Coral reefs, whose decline was earlier linked with coastal pollution, global warming and sunscreen, are majorly affected by the chemicals released from seaweed.

Scientists have identified and mapped the chemical structure of molecules used by certain species of seaweed to inhibit the growth of reef-building coral.

We were able to isolate some of the key molecules responsible for the harmful interactions between seaweed and coral, said Douglas Rasher, a graduate student in the School of Biology at Georgia Tech.

These molecules are active at very low concentrations, suggesting that they need only to be expressed on the surfaces of the seaweed in minute concentrations to have damaging effects when they are in contact with the coral, he said.

Research on the coral-harming chemicals was reported Tuesday in the online Early Edition of the journal Proceedings of the National Academy of Sciences (PNAS).

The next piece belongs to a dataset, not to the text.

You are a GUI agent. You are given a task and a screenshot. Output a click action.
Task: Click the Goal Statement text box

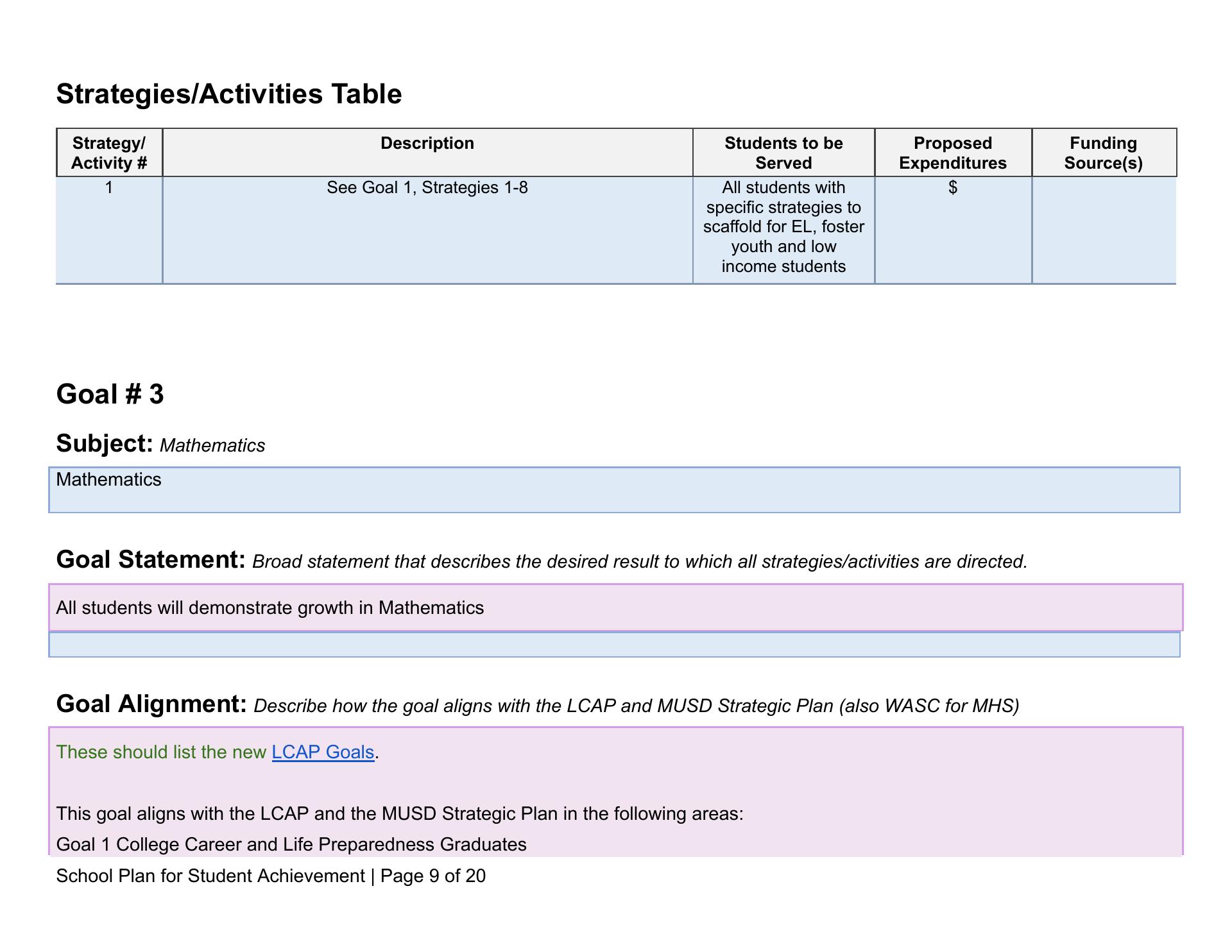click(x=615, y=608)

According to the researchers, some of the corals are more resistant than others but seaweeds are bad for corals.

At some level, these seaweed molecules can definitely kill the corals. But at other levels, what they are probably doing is cutting off the options for reefs to recover by making these reefs unreceptive to newly-arriving coral larvae. It is difficult for juvenile corals to colonize and grow through a chemically-toxic layer of seaweed, they added.

The scientists using a technique called bioassay-guided fractionation, divided up compounds in these seaweed extracts by the degree to which they could be dissolved in oils versus water, or by their size.